Un scandale de revente d'objets des JO 2024 secoue le CNOSF
Deux jours après les révélations explosives du journal L'Équipe, le vice-président du Comité national olympique et sportif français (CNOSF) a présenté sa démission. Stéphane Hatot, également président de la Fédération française de force et patron de l'Association française des collectionneurs olympiques et sportifs (AFCOS), a été pris la main dans le sac. Il revendait sur internet, via sa société Wscollection95 et sous pseudonyme, des objets liés aux Jeux Olympiques de Paris 2024 qu'il avait acquis à titre gratuit ou à prix cassés.
Des reliques olympiques écoulées à des sommes importantes
Le collectionneur écoulait ainsi pour son compte des pièces de collection des JO, les vendant à des montants substantiels. Parmi les objets mis en vente figuraient notamment le costume de Marie-Antoinette utilisé lors de la cérémonie d'ouverture, issu du tableau de la Liberté de la Conciergerie avec le groupe de Métal Gojira, vendu 950 euros. Une chaise utilisée en bord de terrain lors du tournoi de basket a également été proposée au prix de 999 euros.

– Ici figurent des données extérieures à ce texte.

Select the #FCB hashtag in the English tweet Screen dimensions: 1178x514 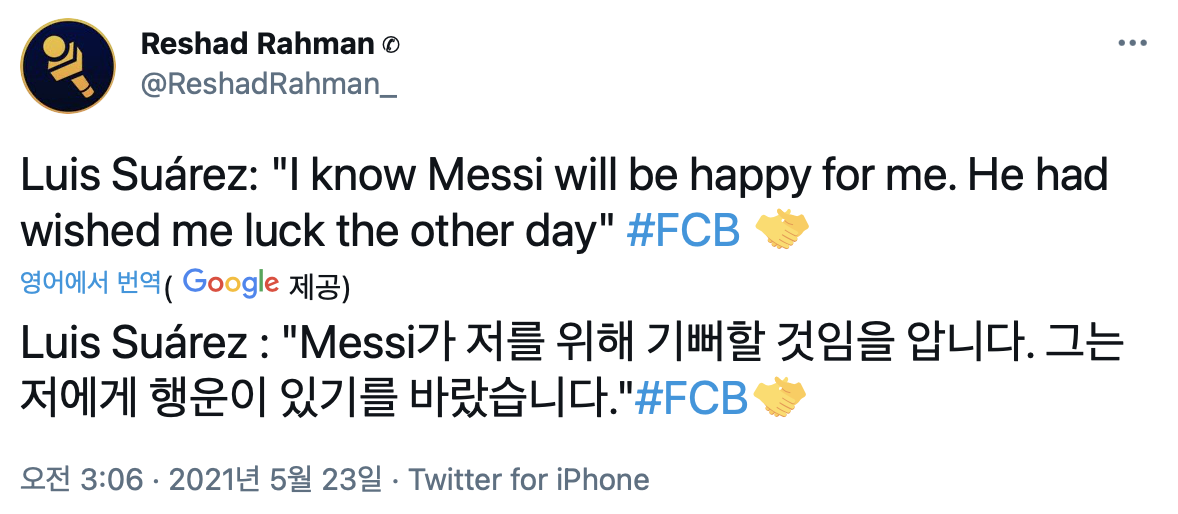click(683, 231)
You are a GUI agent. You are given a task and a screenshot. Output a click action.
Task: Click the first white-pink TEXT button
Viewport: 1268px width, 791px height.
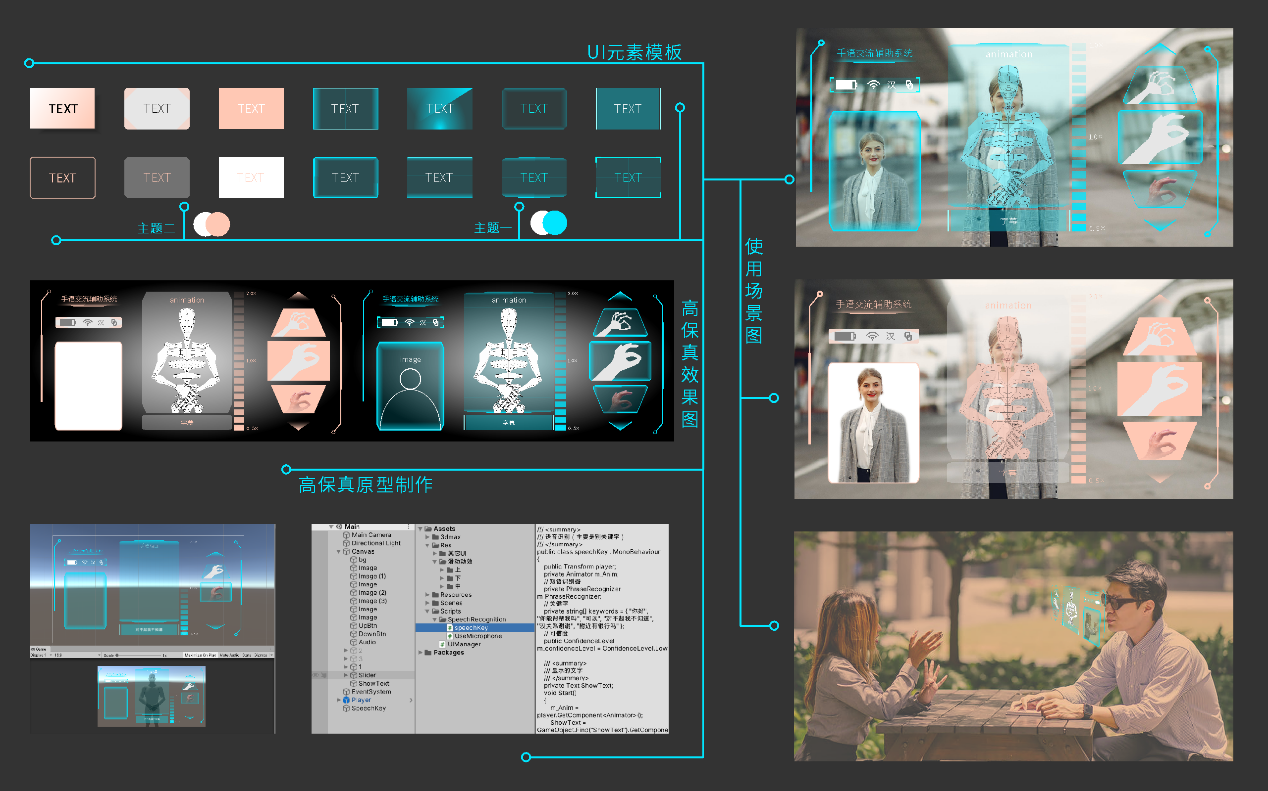(63, 109)
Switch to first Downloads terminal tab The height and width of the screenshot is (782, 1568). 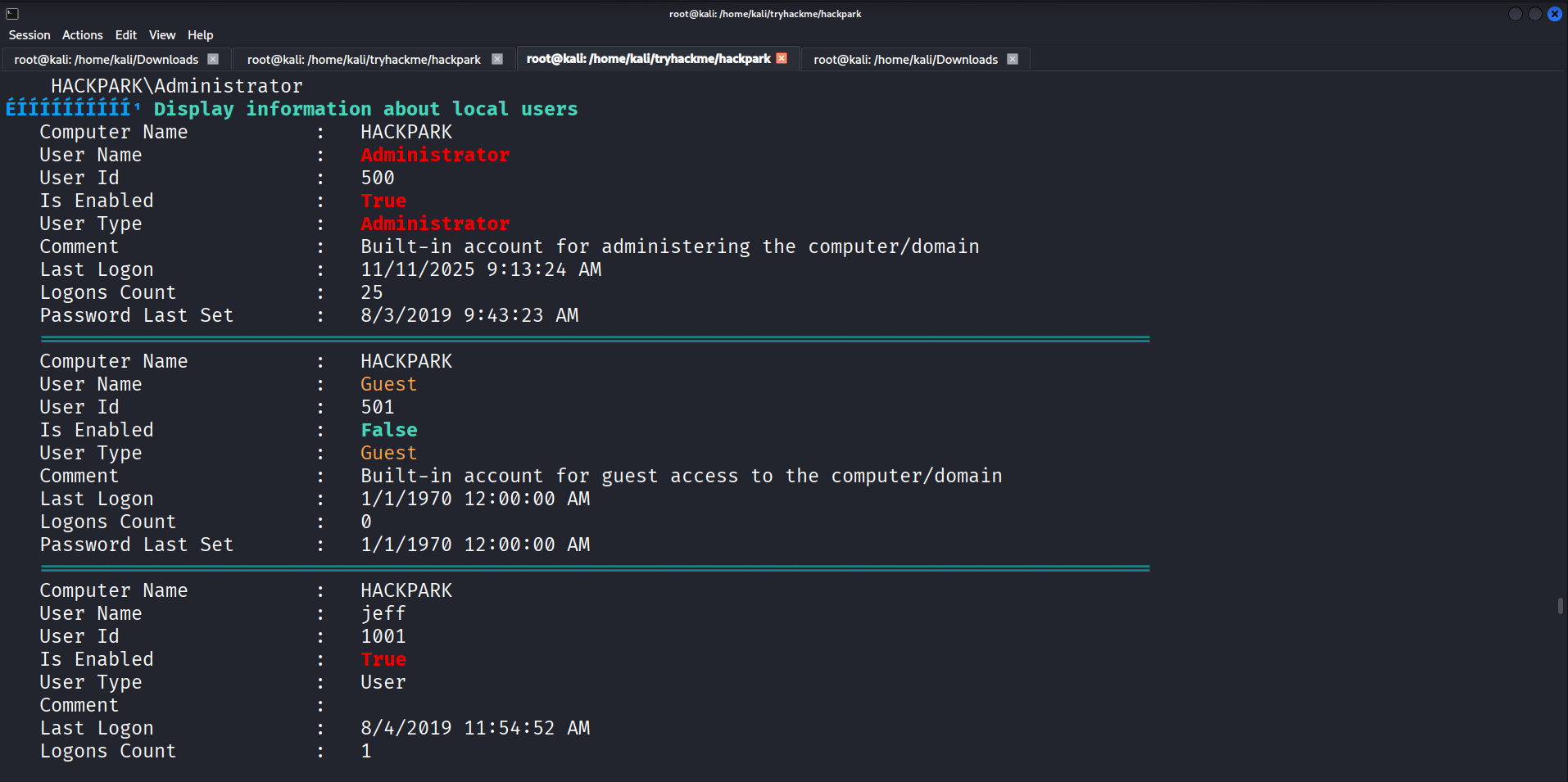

Ces révélations ont provoqué un véritable séisme au sein du CNOSF, contraignant son vice-président à quitter ses fonctions discrètement.
Le CNOSF lance une enquête interne approfondie
Dans un communiqué publié lundi après-midi, l'instance olympique française a pris acte de la démission de Stéphane Hatot de l'ensemble de ses fonctions. « Le CNOSF prend acte de la démission de Stéphane Hatot de l'ensemble de ses fonctions au Comité national olympique et sportif français, suite aux révélations du journal l'Équipe sur la revente d'objets de collection issus des Jeux de Paris 2024 », peut-on lire dans le texte officiel. Le communiqué précise que ces révélations ont porté à la connaissance du CNOSF des agissements particulièrement problématiques de la part de son vice-président.
La démission ne marque cependant pas la fin de l'affaire pour le CNOSF. « Cette démission ne met pas fin aux démarches engagées par le CNOSF, dont la Présidente, Amélie Oudéa-Castéra, a immédiatement saisi le comité de déontologie », poursuit l'instance. Les travaux de ce comité spécialisé se poursuivront afin d'analyser en détail les faits reprochés à l'ancien vice-président.
Des conséquences potentielles sur le plan pénal
Le CNOSF a annoncé que les conclusions de l'enquête interne seraient connues rapidement et que l'instance en tirerait toutes les conséquences qui s'imposeront. Plus grave encore, le communiqué précise que « si des éléments susceptibles de relever d'une qualification pénale venaient à être établis, un signalement au titre de l'article 40 du code de procédure pénale sera effectué sans délai par le CNOSF ». Cette procédure pourrait donc déboucher sur des poursuites judiciaires si les investigations révèlent des infractions pénales.
Ce scandale intervient à un moment crucial pour l'organisation des Jeux Olympiques de Paris 2024, mettant en lumière des pratiques contraires à l'éthique sportive au plus haut niveau des instances olympiques françaises. L'affaire soulève des questions importantes sur la gestion des objets de collection olympiques et la transparence attendue de la part des responsables sportifs nationaux.